# [YOUR TASK]
Who moderated the roundtable described in the article on revenue cycle managed services?

*** PASSAGE FOR REVIEW ***

The future of revenue cycle managed services: best practices for effective collaboration

Revenue cycle staffing is a crisis for healthcare organizations. In a June 2022 survey, 41 percent of revenue cycle leaders indicated that between 51 and 75 percent of their revenue cycle management and billing department roles are currently vacant. One solution: outsourcing medical billing.

At the Becker's Hospital Review 7th Annual Health IT + Digital Health + RCM Annual Meeting, in an executive roundtable sponsored by PwC, healthcare leaders shared their thoughts about revenue cycle managed services. This session was moderated by Jacob Shurbet, managing director, and Emily Anne Jacobstein, director, both of PwC, health industries, managed services.

Five key insights were: 

  1. Revenue cycle leaders don't expect vendors to have all the answers, but they want transparent partners. "We don't want vendors who think they know everything," one roundtable participant said. "We want someone who will partner with us and allow us to make suggestions to improve their service. It has to be a win-win partnership."

    When selecting a vendor, organizations are looking for innovative technologies, industry experience and an honest assessment of what ongoing support will be needed. 

  2. To vet potential vendors, selection teams look beyond references. As part of their vendor due diligence process, many revenue cycle leaders turn to friends and trusted industry colleagues. "We assume that the references provided by the vendors will all provide glowing reviews," one participant said. "We've developed very specific questions like the exact implementation time frames and the vendor's ability to meet target budgets." Another participant said he asks vendors how many contracts they've lost in the last 12 to 24 months.

  3. Some organizations are turning to vendor management firms to vet and hire revenue cycle management companies. Vendor management firms are responsible for outcomes and are paid contingency rates based on the savings they generate. "When the vendor management company first came in, I was very negative because I thought they would take over the ownership of our vendor relationships," one participant said. "In reality, it's been the complete opposite. They serve as our business partner and have saved us millions of dollars."
  4. Key performance indicators are used to evaluate vendor performance. One organization uses the same productivity and quality metrics to evaluate both the internal business office team and strategic vendors. "We have weekly reviews and monthly executive summaries where we track vendors on our KPIs," a participant explained. In many cases, vendor penalties and bonuses are tied directly to KPIs.

  5. Creative partnerships are an effective way to address talent shortages in a flexible way. "We lose five to six people a month in our call center," one participant said. "We had been using an agency that found excellent people, but we paid a premium for that. Now we have a partner with 25 to 30 people working for us all the time in different areas. When I have gaps, I can flex and pull them in. This approach has worked very well."

*** INFORMATION SHOWN ***

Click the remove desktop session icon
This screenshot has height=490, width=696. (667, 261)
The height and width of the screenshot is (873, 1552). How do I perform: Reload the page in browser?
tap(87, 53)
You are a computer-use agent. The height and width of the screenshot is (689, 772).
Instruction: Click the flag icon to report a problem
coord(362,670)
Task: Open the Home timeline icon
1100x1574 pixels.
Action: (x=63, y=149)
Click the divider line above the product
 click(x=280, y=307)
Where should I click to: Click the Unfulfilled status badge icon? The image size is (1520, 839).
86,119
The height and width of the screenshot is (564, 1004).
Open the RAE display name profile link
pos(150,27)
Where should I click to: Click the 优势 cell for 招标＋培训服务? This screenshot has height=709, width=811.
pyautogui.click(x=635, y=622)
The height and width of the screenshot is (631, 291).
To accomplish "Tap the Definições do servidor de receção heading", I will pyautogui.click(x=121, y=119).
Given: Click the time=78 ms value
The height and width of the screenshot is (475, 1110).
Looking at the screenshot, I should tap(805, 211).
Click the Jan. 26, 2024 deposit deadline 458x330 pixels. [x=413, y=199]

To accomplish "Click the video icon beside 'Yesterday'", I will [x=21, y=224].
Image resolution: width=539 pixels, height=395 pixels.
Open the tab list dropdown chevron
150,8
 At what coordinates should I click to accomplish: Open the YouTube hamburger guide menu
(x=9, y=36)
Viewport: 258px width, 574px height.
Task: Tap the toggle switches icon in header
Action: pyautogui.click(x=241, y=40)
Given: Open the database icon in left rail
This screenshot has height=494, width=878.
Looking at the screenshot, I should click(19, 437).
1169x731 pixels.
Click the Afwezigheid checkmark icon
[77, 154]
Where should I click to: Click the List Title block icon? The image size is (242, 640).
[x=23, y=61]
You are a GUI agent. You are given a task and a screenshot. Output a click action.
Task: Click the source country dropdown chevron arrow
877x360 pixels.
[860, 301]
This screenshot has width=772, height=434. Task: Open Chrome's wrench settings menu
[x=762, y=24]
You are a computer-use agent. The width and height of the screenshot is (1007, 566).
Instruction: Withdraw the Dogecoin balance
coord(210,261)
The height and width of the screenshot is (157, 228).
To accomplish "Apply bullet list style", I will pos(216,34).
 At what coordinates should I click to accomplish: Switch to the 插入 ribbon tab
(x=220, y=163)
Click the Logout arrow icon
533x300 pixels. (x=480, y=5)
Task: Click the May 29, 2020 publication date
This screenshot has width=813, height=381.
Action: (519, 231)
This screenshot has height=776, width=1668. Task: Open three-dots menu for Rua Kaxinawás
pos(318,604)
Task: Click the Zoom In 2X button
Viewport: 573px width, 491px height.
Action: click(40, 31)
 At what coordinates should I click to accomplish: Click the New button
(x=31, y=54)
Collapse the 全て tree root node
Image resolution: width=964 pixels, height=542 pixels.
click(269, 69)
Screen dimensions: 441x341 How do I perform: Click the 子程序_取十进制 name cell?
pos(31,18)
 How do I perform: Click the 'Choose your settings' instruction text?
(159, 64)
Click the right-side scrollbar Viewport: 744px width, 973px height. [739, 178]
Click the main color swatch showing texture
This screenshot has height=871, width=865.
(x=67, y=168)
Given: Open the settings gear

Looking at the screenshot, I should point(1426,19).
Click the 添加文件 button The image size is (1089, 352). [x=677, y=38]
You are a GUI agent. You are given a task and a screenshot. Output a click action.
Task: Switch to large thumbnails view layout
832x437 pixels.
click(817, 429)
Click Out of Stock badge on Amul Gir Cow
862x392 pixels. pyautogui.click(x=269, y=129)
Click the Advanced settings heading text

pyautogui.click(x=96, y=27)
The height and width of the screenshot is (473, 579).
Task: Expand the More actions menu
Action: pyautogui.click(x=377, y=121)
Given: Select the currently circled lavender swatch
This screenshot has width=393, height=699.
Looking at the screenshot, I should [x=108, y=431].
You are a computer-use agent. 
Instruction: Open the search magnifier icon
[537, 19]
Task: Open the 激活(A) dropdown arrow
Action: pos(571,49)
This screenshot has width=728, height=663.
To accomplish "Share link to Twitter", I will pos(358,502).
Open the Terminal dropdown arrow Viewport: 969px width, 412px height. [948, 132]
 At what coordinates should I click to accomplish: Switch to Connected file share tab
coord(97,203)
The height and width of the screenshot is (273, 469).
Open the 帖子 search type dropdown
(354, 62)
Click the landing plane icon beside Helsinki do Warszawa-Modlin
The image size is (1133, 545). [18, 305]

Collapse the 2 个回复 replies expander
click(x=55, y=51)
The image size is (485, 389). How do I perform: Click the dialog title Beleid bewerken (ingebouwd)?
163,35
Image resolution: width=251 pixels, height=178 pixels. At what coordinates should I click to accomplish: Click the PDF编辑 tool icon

***

# [RESULT BELOW]
Jacob Shurbet, managing director, and Emily Anne Jacobstein, director, both of PwC health industries, managed services.